何とか何も起きずに一晩過ごせそうだと思ったとき、ふと疑問がわいた。
「シンデレラ、妙なことを聞くのですが、最近外の方から何かもらったりしましたか?」
「何か、ですか? そういえば昨日食材を買いに行ったらおばさんからリンゴをおまけしてもらいました」
「そういうのではなく」
この子は使用人の仕事も手伝っているのかと頭が痛くなる。人を助ける。それは美徳だ。だが一応シンデレラを含め私たちは雇用主、使用人たちは被雇用者なのだ。この関係性にいおいてはあまり褒められたことではない。が、それは主題ではないため今はおいておく。
「たとえば、おまけとかではなく突然誰かから何かもらうとか。……そうですね、魔法使いから何かもらうとか」
自分で聞いてから、何を言っているのかと自嘲する。突然他人から何かもらう、そんなこと普通はないし、常識的に考えて受け取らない。魔法使いに関しては私自身が宮廷魔法使いなのに、彼らから何か受け取ったかと聞くのも妙だ。
「あっそういえばもらいました!」
「もらっちゃったの!?」
「ええ! 知り合いの魔法使いさまが、よかったら舞踏会のときに使ってくれって」
激しい頭痛が私を襲う。あまりにも突っ込みどころが多すぎる。知り合いに魔法使いがいるなんて話はたった今初めて聞いたし、とっくに野良魔法使いがシンデレラへの接触を果たしていたことにも頭痛がする。

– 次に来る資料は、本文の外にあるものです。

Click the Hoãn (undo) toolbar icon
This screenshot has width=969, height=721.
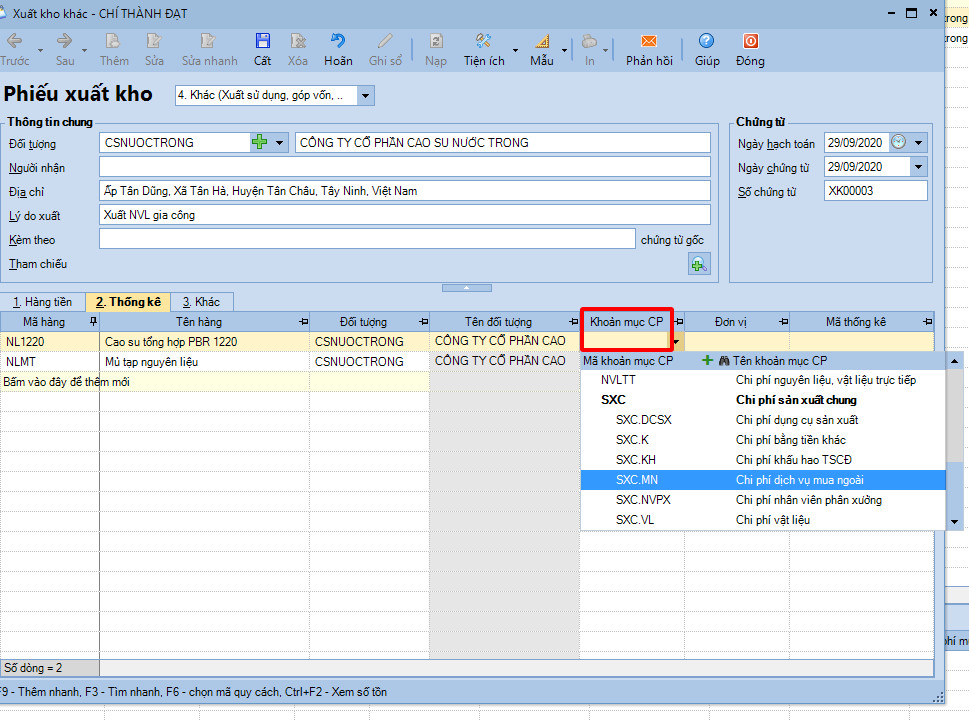(338, 42)
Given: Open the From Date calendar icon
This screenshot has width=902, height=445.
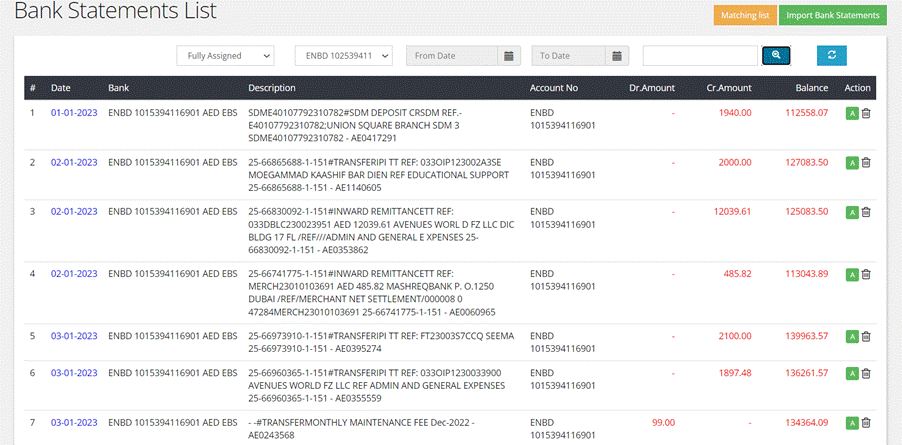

だがそれ以上に私は寒気を感じていた。そもそも私は勘違いしていたのだ。私は舞踏会の夜に突然魔法使いが屋敷を訪れシンデレラに魔法をかけたと思い込んでいたのだ。だがシンデレラは一度も“初対面の魔法使い”とは言っていないのだ。母親の知人だという魔法使い。であればシンデレラの実母が存命の間にも会ったことがあったのかもしれない。そうでなければ、突然の来客を使用人たちがシンデレラに取り次ぐことは決してないし、さすがのシンデレラも迎え入れたりはしなかっただろう。
野良魔法使いはとうに動き出していたのだ。シンデレラを王太子妃にするために。そんな野良魔法使いは本当に、知人の娘への善意だけで動いていたのだろうか。シンデレラが王太子妃になったあと、野良魔法使いは何を望み、何を得たのか。途中で死亡した私たちには知りえない、未来。